This is Baby Rudin exercise 7 of Chapter 3. Prove that the convergence of $\sum{a_n}$ implies the convergence of $\sum{\sqrt {a_k} \over k}$ if $a_n \ge 0$.
Proof:
I will attempt to show that the cauchy criterion is met so $${\sum_{k=n}^m {\sqrt {a_k} \over k}} \le \epsilon $$ for all $n,m \le N_1$. Im disregarding the absolute value since its all positive terms.
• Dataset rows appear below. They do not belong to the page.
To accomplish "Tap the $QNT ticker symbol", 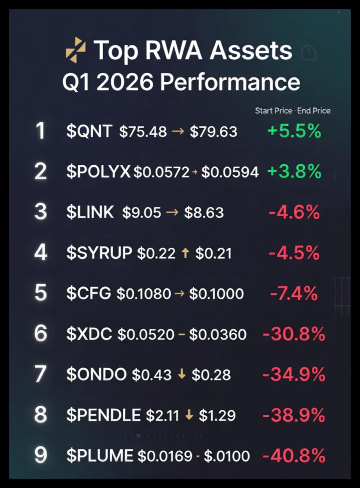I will coord(89,132).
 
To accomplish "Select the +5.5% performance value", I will coord(294,132).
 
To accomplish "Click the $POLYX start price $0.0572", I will coord(162,172).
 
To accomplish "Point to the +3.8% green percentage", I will coord(294,172).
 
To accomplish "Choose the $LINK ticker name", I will coord(90,213).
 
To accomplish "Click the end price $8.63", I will coord(204,213).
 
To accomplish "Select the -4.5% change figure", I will coord(294,253).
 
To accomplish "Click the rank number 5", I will coord(41,293).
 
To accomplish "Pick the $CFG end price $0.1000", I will coord(217,294).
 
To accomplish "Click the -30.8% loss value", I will coord(294,334).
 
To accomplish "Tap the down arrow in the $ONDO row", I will coord(182,375).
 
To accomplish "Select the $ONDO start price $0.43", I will coord(152,375).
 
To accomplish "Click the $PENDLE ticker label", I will coord(103,415).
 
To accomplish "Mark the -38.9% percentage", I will coord(294,415).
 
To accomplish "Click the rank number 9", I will coord(41,455).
Since $\sum{a_n}$ converges, we know that the $\lim \limits_{n \to \infty} a_n =0$ So there exists some $N_2$ such that for all $n \ge N_2$, $$ a_n \lt \ {{(m-n)}^2k^2(\epsilon)^2} $$ I am again disregarding the absolute values because its always positive Let N=max{$N_1,N_2$} then for all $n,m \ge N$ $$\sum_{k=n}^m {\sqrt {a_k} \over k} \le \sum_{k=n}^m {\sqrt {{(m-n)}^2k^2(\epsilon)^2} \over k} \le \sum_{k=n}^m{(m-n)(\epsilon)} = \epsilon $$
Maybe this is just crazy, should I just use Cauchy-Schwarz inequality and forget about this or could I possibly make this method work?
Best Answer
How about trying Cauchy-Schwarz: $$ \sum_{n=1}^\infty\frac{\sqrt{a_n}}n \le\left(\sum_{n=1}^\infty a_n\right)^{1/2} \left(\sum_{n=1}^\infty\frac1{n^2}\right)^{1/2} $$
You can use Cauchy-Schwarz to make the estimate in your question. $$ \begin{align} \sum_{k=n}^m\frac{\sqrt{a_k}}k &\le\left(\sum_{k=n}^m a_k\right)^{1/2} \left(\sum_{k=n}^m\frac1{k^2}\right)^{1/2}\\ &\le\frac\pi{\sqrt6}\left(\sum_{k=n}^m a_k\right)^{1/2} \end{align} $$ which can be made small by the convergence of $\sum\limits_{k=n}^m a_k$.